The brown quail is distributed in agricultural areas, wet grasslands, shrublands, spinifex savannah, and freshwater wetlands across much of New Guinea and the Lesser Sunda Islands as well as in northern, eastern, south-eastern and south-western Australia and Tasmania, though absent from arid regions. This species has been introduced to Fiji and New Zealand. In Australia it is mostly a lowland species but in New Zealand it is found at elevations up to 1000 m and in New Guinea up to 3700 m. It was introduced to New Zealand in the 1860s and 1870s and is now present in North Island and certain offshore islands. This introduction, and other quail introductions that failed to establish, may have played a part in the demise of the New Zealand quail, an endemic species that became extinct shortly afterwards, possibly because of a lack of resistance to some new disease.

==Biology==
The brown quail is a ground-dwelling bird that prefers to hide or run rather than fly. It is found in small groups and feeds on grasses, seeds, shoots and small invertebrates. If the group is startled and take to the air, the birds scatter by flying in different directions, regrouping when the danger has passed.
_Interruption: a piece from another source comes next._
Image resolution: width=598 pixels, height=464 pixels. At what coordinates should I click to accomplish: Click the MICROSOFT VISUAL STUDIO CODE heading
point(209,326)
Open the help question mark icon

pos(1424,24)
Brown quails form breeding pairs in the spring. There is an extended breeding season with clutches of half a dozen or more eggs being laid in a shallow scraped nest lined with grasses on the ground, often concealed in a grass tussock or shrubby bush. These are incubated by the female for the three-week incubation period. The newly hatched chicks are precocial and are cared for by both parents for a while, with the male taking on the caring role after two weeks to allow the female to start on the next clutch of eggs.

==Status==
The brown quail has a very wide range and is common in much of that range. The International Union for Conservation of Nature has assessed its conservation status as being of least concern. Although the population has not been quantified, and may be declining slightly, it does not seem to be at such a rate as to warrant listing the species in a more threatened category.

==In Aboriginal language and culture==
The Kunwinjku people of western Arnhem Land call this bird djirndih, djiribbidj or merhmerh (all quails).